By Christopher anderson
WASHINGTON – Maryland had the second-highest percentage of HIV-positive prisoners in the country in 2000 and the problem is growing, according a recent U.S. Department of Justice report.
The report said 4.3 percent of the state’s more than 23,200 prisoners were known to be HIV-positive, second only to New York.
Maryland had 998 prisoners who were HIV-positive in 2000, up from more than 21 percent from the 820 HIV-positive inmates the year before. It was the third consecutive increase in as many years and came at a time when the total number of HIV-positive prisoners nationwide fell, from 25,801 in 1999 to 25,088 in 2000.
While Maryland’s prison officials concede it is a problem, they argue that it is not the result of a problem in the prison health care system but simply a reflection of a high HIV-infection rate in the general state population.
This is “not an issue that is of our creation,” said Leonard Sipes, spokesman for the Department of Public Safety and Correctional Services. “It’s a societal issue.”
The HIV and AIDS rates in the prisons are symptomatic of the high rates of injection drug use and needle exchange between addicts in Baltimore City and urban areas of central Maryland, Sipes said.
The director of the Maryland AIDS Administration agreed.
Dr. Liza Solomon said Maryland has consistently ranked second or third nationwide in the number of HIV infections and AIDS cases among the general population, and that is due largely to injection drug use.
Of the 23,664 people living with HIV and AIDS in the state last year, 63 percent were in Baltimore City or Anne Arundel, Baltimore, Carroll, Harford and Howard counties. Another 20 percent were in the Washington suburbs. About half of those diagnosed in 2001 were infected through injection drug use, according to the AIDS Administration statistics.
Injection drug use across the state has been “the leading risk behavior associated with infection” since 1991, Solomon said. “Our prisons are reflecting the epidemiologic profile in Maryland.”
“The numbers speak for themselves,” Solomon said. “It is a huge problem within the prisons.”
Women inmates fared even worse, according to the Justice Department study released this month.

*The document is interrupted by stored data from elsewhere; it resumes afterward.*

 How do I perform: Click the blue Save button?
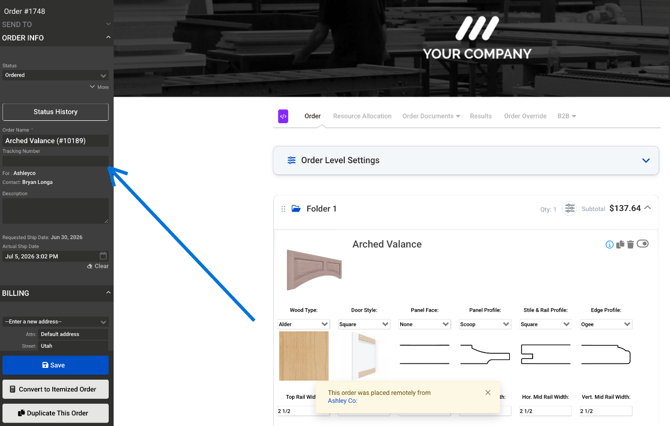pyautogui.click(x=56, y=365)
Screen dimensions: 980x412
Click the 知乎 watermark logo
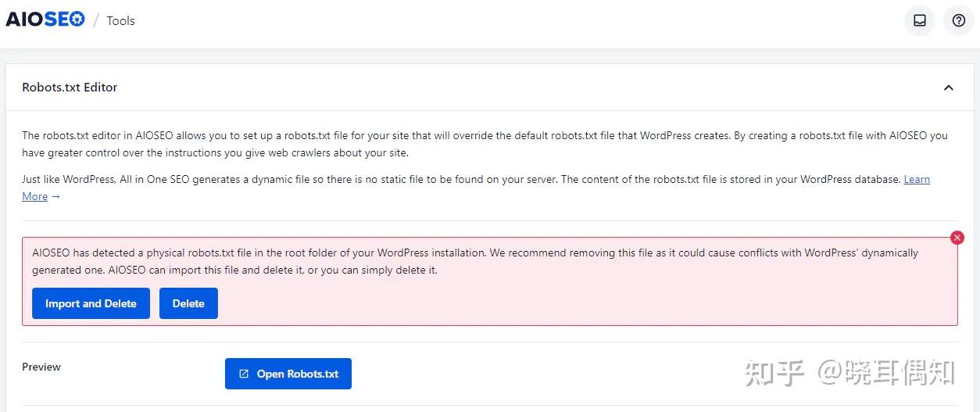click(775, 373)
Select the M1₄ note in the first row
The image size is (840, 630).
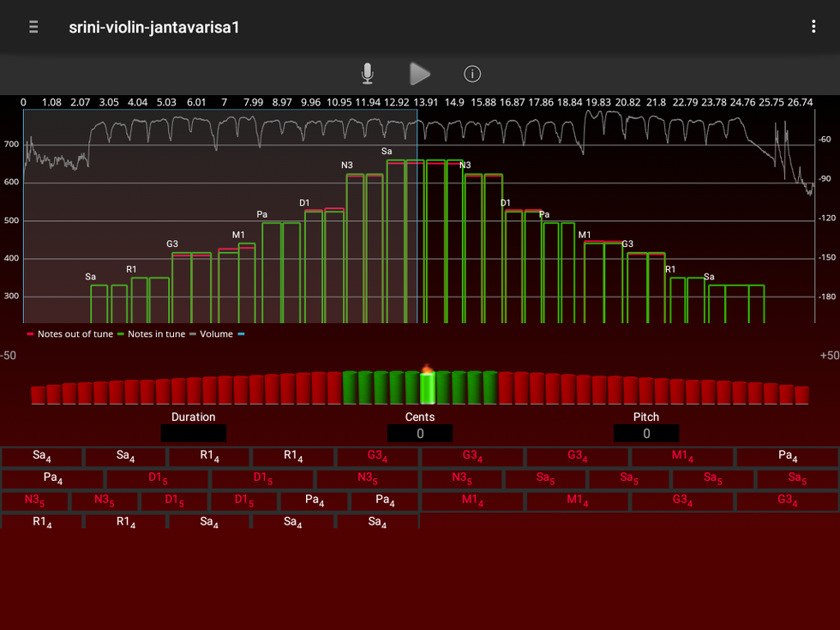tap(682, 457)
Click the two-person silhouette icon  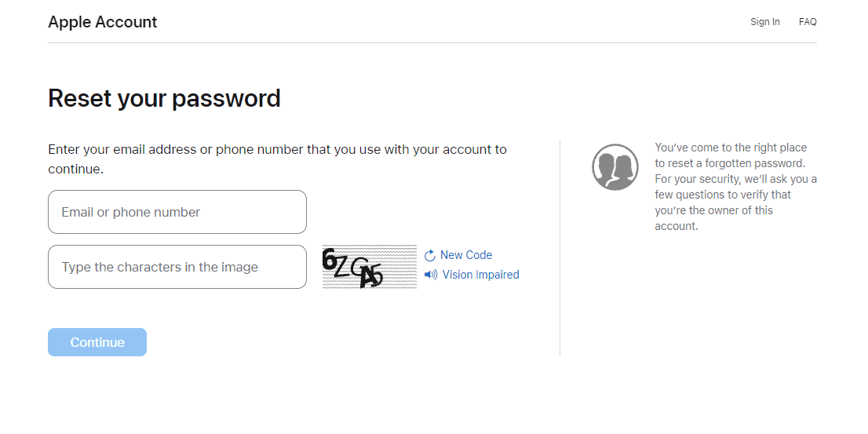615,167
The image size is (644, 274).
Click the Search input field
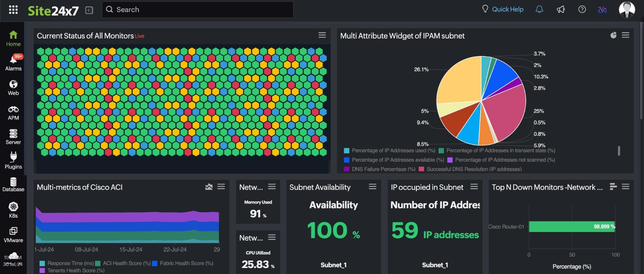click(197, 10)
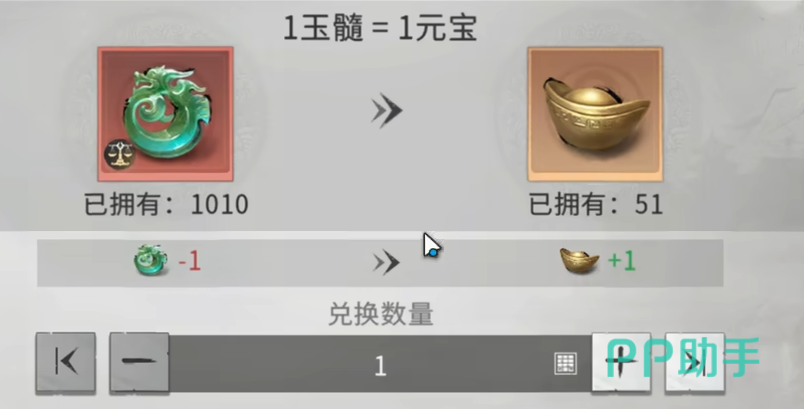Open the numeric keypad icon

[x=566, y=363]
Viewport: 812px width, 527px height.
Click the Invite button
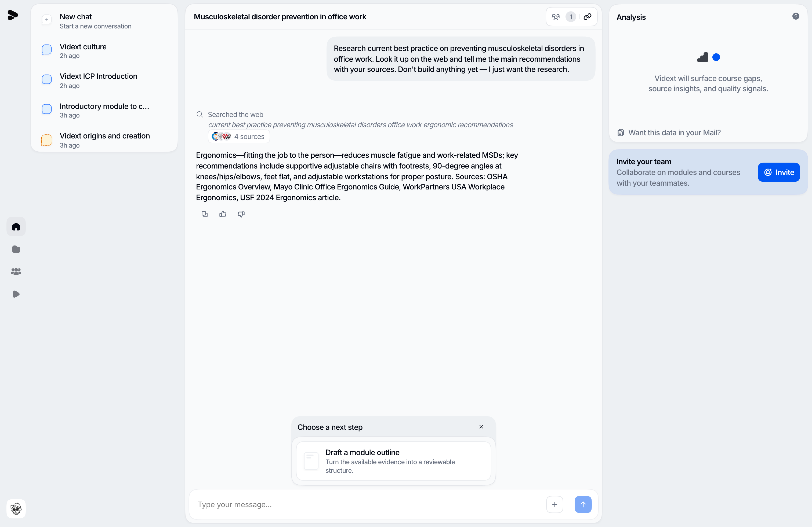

It showed that Maryland had the fourth-highest percentage of HIV infection among women in its prisons. The incidence of HIV infection in female prisoners was more than twice that of male prisoners, and the number of HIV-positive women increased 38 percent, from 86 in 1999 to 119 in 2000.
The report did provide some good news, showing that the number of AIDS- related deaths in Maryland’s prisons dropped significantly between 1995 and 2000. In 1995, nearly half of the 54 inmate deaths in Maryland’s prisons were AIDS-related, whereas only 10 percent of the 49 prison deaths in 2000 were AIDS- related.
Solomon and Sipes credited new anti-retroviral drugs and a strong inmate health care program for the improvement.
“In general, we know looking at falling death rates, it’s usually a direct consequence of good care,” Solomon said.